Summary: The lesson from these parables is that Jesus DOES give up on some people, and that only seeing it in this way is there any good news. If you think the message of these stories is that God never gives up on anyone, I suggest you have gotten it backwards.
Sermon: The Hound of Heaven, Part I
Text: Luke 15:1-10
Occasion: Trinity III (actually given on Trinity II)
Who: Mark Woolsey
When: Sunday, June 1, 2008
Where: Providence Reformed Episcopal Church
Luke 15:1-10, NKJV: Then all the tax collectors and the sinners drew near to Him to hear Him. And the Pharisees and scribes complained, saying, "This Man receives sinners and eats with them." So He spoke this parable to them, saying: "What man of you, having a hundred sheep, if he loses one of them, does not leave the ninety-nine in the wilderness, and go after the one which is lost until he finds it? And when he has found it, he lays it on his shoulders, rejoicing. And when he comes home, he calls together his friends and neighbors, saying to them, ’Rejoice with me, for I have found my sheep which was lost!’ I say to you that likewise there will be more joy in heaven over one sinner who repents than over ninety-nine just persons who need no repentance. Or what woman, having ten silver coins, if she loses one coin, does not light a lamp, sweep the house, and search carefully until she find it? And when she has found it, she calls her friends and neighbors together, saying, ’Rejoice with me, for I have found the piece which I lost!’ Likewise, I say to you, there is joy in the presence of the angels of God over one sinner who repents."

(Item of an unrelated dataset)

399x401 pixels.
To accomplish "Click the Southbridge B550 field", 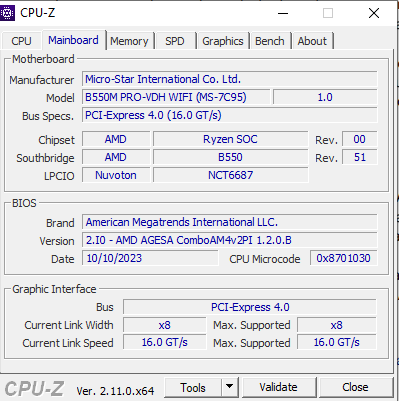I will (230, 157).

Collect: O Lord, we beseech thee mercifully to hear us; and grant that we, to whom thou hast given an hearty desire to pray, may, by thy mighty aid, be defended and comforted in all dangers and adversities; through Jesus Christ our Lord. Amen.
May the words of my mouth and the meditation of my heart be acceptable in Thy sight, O Lord, my strength and my redeemer. In the name of the Father, and of the Son, and of the Holy Spirit. Amen.
[up] I fled Him, down the nights and down the days;
I fled Him, down the arches of the years;
I fled Him, down the labyrinthine ways
Of my own mind; and in the mist of tears
I hid from Him, and under running laughter.
Up vistaed hopes I sped;
And shot, precipitated,
Adown Titanic glooms of chasmŠd fears,
[down] From those strong Feet that followed, followed after.
But with unhurrying chase,
And unperturbŠd pace,
Deliberate speed, majestic instancy,
They beat -- and a voice beat
More instant than the Feet --
"All things betray thee, who betrayest Me."
So begins Francis Thompson in "The Hound of Heaven", perhaps one of the greatest and most moving poems ever penned in the English language. If we take today’s two parables as setting forth general principles, then this poem is the case study that illustrates it perfectly. In my not-so humble opinion it stands head and shoulders above almost all others that I have read. Its form reinforces its content. Francis wrote this autobiographically, at the end of a life spent running from God. It’s pretty straightforward, but there are portions that are somewhat hard to understand when you first hear it. I hope you don’t mind my gestures that I use when I quote it; they are designed to help you know who is speaking at the moment. When my hands are up like this ... then I am playing the part of Francis protecting himself as he is running from God. When my arms are down then I am speaking from God’s perspective.